For 2007, underlying profit taxes were EUR 10.5 million (2006: EUR 24.0 million). The effective tax rate, excluding any fair value effects, special items, amortisation of other intangibles and dividend on Preference Shares A, amounted to 6.9% for 2007 (2006: 12.8%). Cash tax payments were EUR 31.4 million.
For 2008, we expect an effective tax rate, excluding any fair value effects, exceptional items, amortisation of other intangibles and dividend on Preference Shares A, to be around 20% and in the medium term between 20 - 25%. Cash tax payments in 2008 are estimated to be between EUR 35 and 40 million.
CASH FLOW AND RETURN ON CAPITAL EMPLOYED (ROCE)

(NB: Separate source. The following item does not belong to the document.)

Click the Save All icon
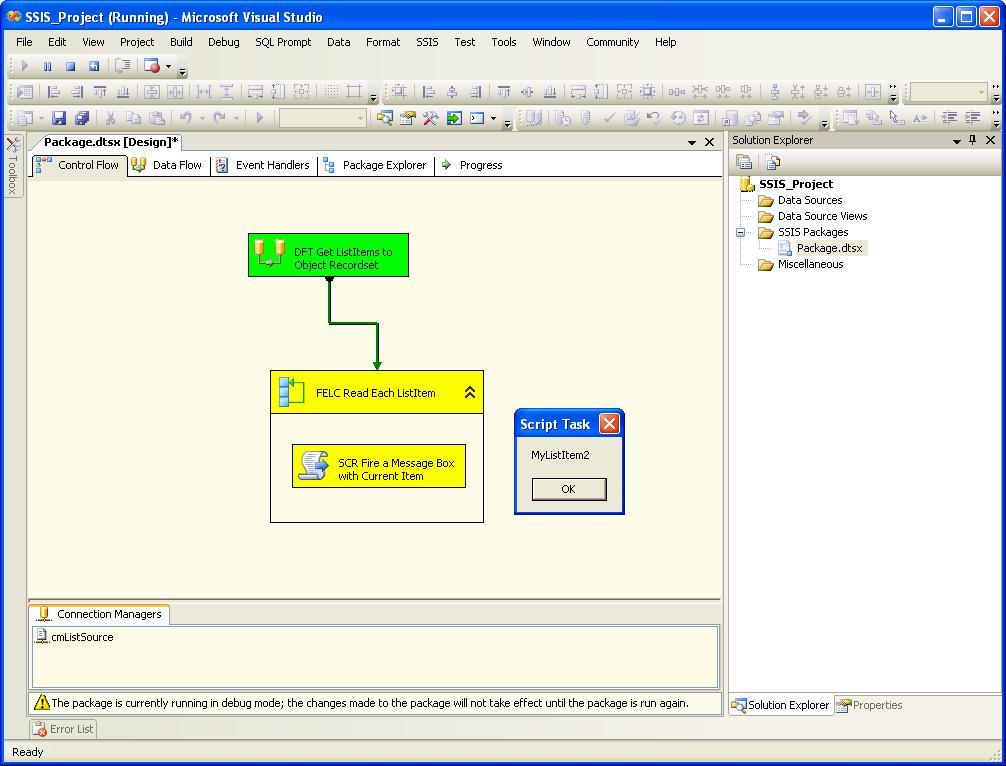 pyautogui.click(x=82, y=118)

Cash flow available from operational activities amounted to EUR 49.7 million in the fourth quarter. For the full year 2007 cash flow available from operational activities amounted to EUR 223.1 million (2006: EUR 232.2 million).
Average working capital as a percentage of sales (on a four-quarter rolling average) was 11.0% (Q3 2007: 11.2%) with gains in account receivables offset by lower payables.

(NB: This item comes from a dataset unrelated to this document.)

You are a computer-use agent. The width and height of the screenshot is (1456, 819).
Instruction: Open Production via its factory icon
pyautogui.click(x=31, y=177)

Return on capital employed (before goodwill amortisation and special items) from continuing operations was 32.4% (Q4 2006: 29.2%). Including goodwill and special items, ROCE was 9.0% (Q4 2006: 10.3%).
NET DEBT
Net interest-bearing debt decreased to EUR 1,097 million at 31 December 2007 versus EUR 1,361 million at 30 September 2007, largely due to the divestment of ASAP Software. The translation effect related to the depreciation of the US dollar versus the Euro decreased net interest-bearing debt by EUR 8 million in the fourth quarter.
DIVIDEND PROPOSAL
A proposal will be submitted to the General Meeting of Shareholders to be held on 8 April 2008 to pay a dividend of EUR 0.21 per ordinary share. This represents 34% of the consolidated net result available to holders of ordinary shares after adding back special items (net of tax) and fair value adjustments (net of tax) amounting to EUR 114.4 million, divided by the number of ordinary shares outstanding at 31 December 2007. The dividend on ordinary shares will be paid either entirely in cash or in new ordinary shares, at the option of the shareholder, and will be debited to the share premium reserve.
An amount of EUR 11.2 million will be paid to holders of (depositary receipts of) Preference Shares A, representing a statutory dividend of EUR 0.21 per share.